### Set of tasks
1. In the forum thread about padding and truncating, what max length does it give for BERT?
2. Decide whether each statement agrees with the forum thread about padding and truncating. Answer yes or no, and quote the words from the thread that settle it.
(a) Padding makes a sequence that is shorter than the max length longer.
(b) When truncation is on, the extra tokens that get deleted are picked at random.
(c) Every model can take sequences of any length.
3. Continue the forum thread about padding and truncating from its last reply.

### Excerpt to read
Purpose of padding and truncating

I have read the Preprocessing Data page. I understand what padding and truncating are doing, but I’m not sure I understand the reason for doing either of them. Can anyone help me understand the purpose for doing them? Thanks in advance!

Hi @aclifton314,
padding :
Padding is used to make all examples same length so that you can pack them in batch, sequences with uneven length can’t be batched. So if a sequence is shorter, than your max length then padding is used to make that sequence longer. Also some model might expect fixed length input, so padding help there too.

truncation:
Most of the models have max_lengths defined for them (there are exceptions, model with relative attention can take arbitrarily long sequences) for ex.for BERT max_length is 512, so if one of your sequence is longer than that you can’t feed it directly, so you need to truncate (drop extra tokens) to make the sequence smaller.

Hope this helps :slight_smile:

6 Likes

@valhalla crystal clear. Thank you very much!

So if I understand right, the sentence that is too long will see some of its tokens deleted, without using these extra tokens to train the future model?
Does these tokens are randomly selected or if the max_lenght=100 then tokens > 100 will be deleted?

Thank you :slight_smile:

Hi @kasar3, if you enable truncation then the extra tokens will be deleted , they are not selected randomly. This guide explains padding and truncation in detail.

### Given information
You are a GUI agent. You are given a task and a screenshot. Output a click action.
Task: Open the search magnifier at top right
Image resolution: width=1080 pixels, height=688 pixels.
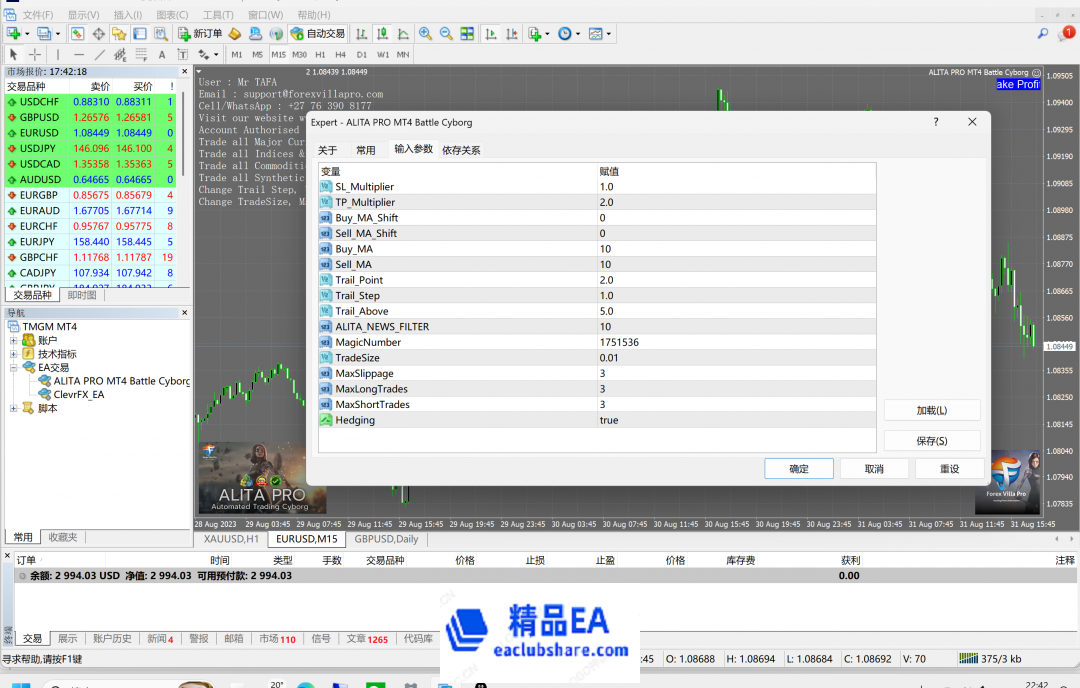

### The replies
1. 512

2.
(a) Yes: "if a sequence is shorter, than your max length then padding is used to make that sequence longer"
(b) No: "they are not selected randomly"
(c) No: "Most of the models have max_lengths defined for them"

3.
1 Like

Alright thank you. :+1:

I have an other question, don’t know of it’s the right place… For example, in the case of text classification using BERT model (512 tokens max): let’s say that I have a sentence of 1000 tokens, what should I do to tokenize it like BERT want and still being able to classife it later. Should I split it manually in sentences of length <512 ?
For exemple split it in 2 sentences of 500 tokens while duplicate the text classification label of the original sentence?

I don’t have a good answer for this, but I have seen people breaking longer documents into chunks, getting the label for each chunk and then aggregate it.

Second approach is, now with recent models like longformer it’s possible to train models with large sequence length so that you won’t need to chunk the document.

@sgugger might have a better answer.

More than the labels, I’d get the pooler output of each chunk and then average them before using the classifier. This will require you to change the code of BertForSequenceClassification a little bit.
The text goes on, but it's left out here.